Objective:
Extract every text line from the records below and reproduce each one word for word, leaving out the pictures.

--- begin Excerpted records ---

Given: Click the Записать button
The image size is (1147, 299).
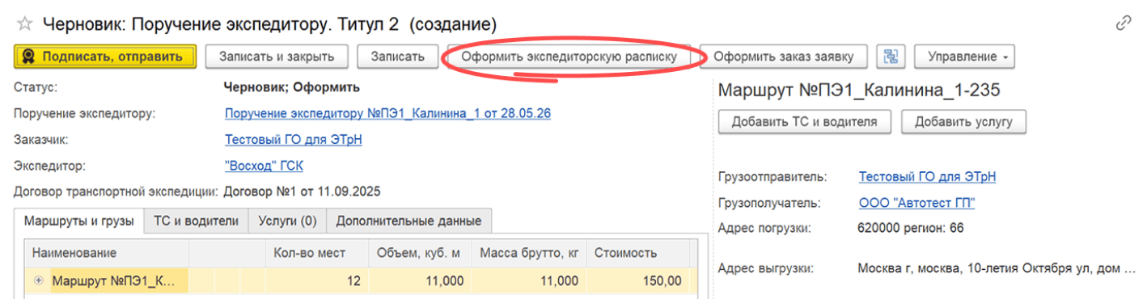Looking at the screenshot, I should tap(397, 57).
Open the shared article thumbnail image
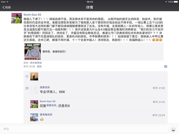This screenshot has height=134, width=179. [33, 51]
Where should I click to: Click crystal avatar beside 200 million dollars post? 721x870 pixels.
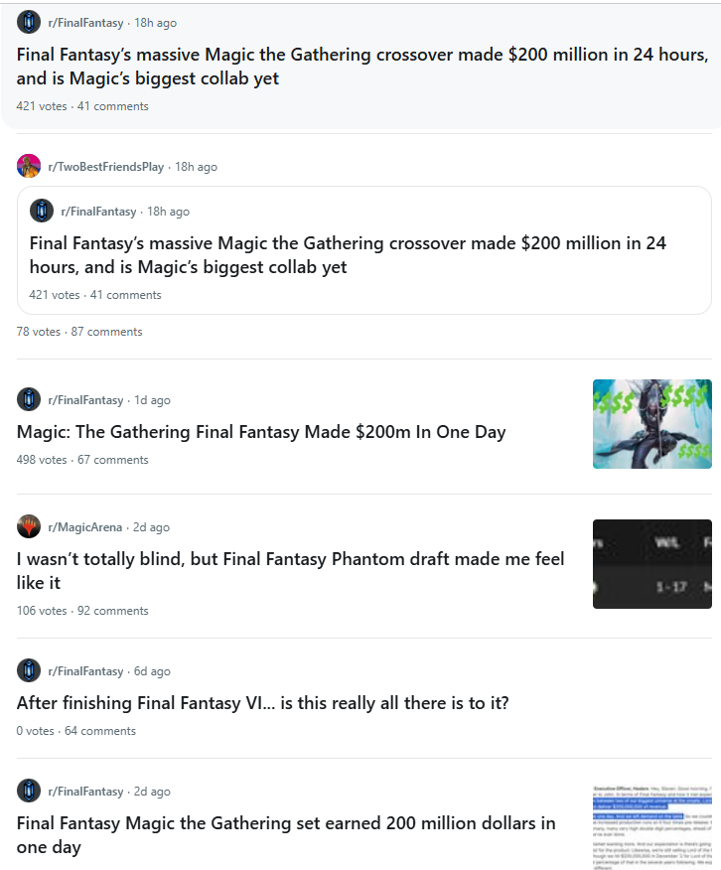click(29, 791)
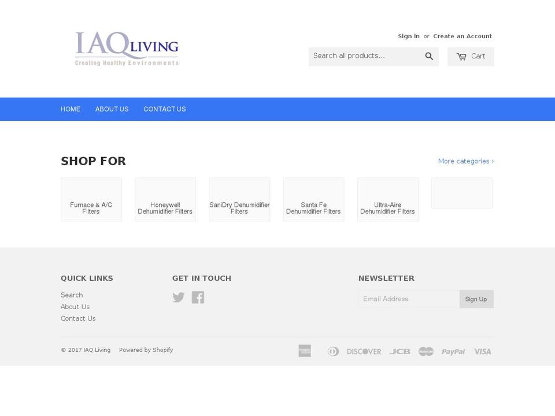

--- end Excerpted records ---

The result:
Given: Click the Записать button
The image size is (1147, 299).
Looking at the screenshot, I should tap(397, 57).
Open the shared article thumbnail image
This screenshot has height=134, width=179. [33, 51]
Where should I click to: Click crystal avatar beside 200 million dollars post? 721x870 pixels.
click(29, 791)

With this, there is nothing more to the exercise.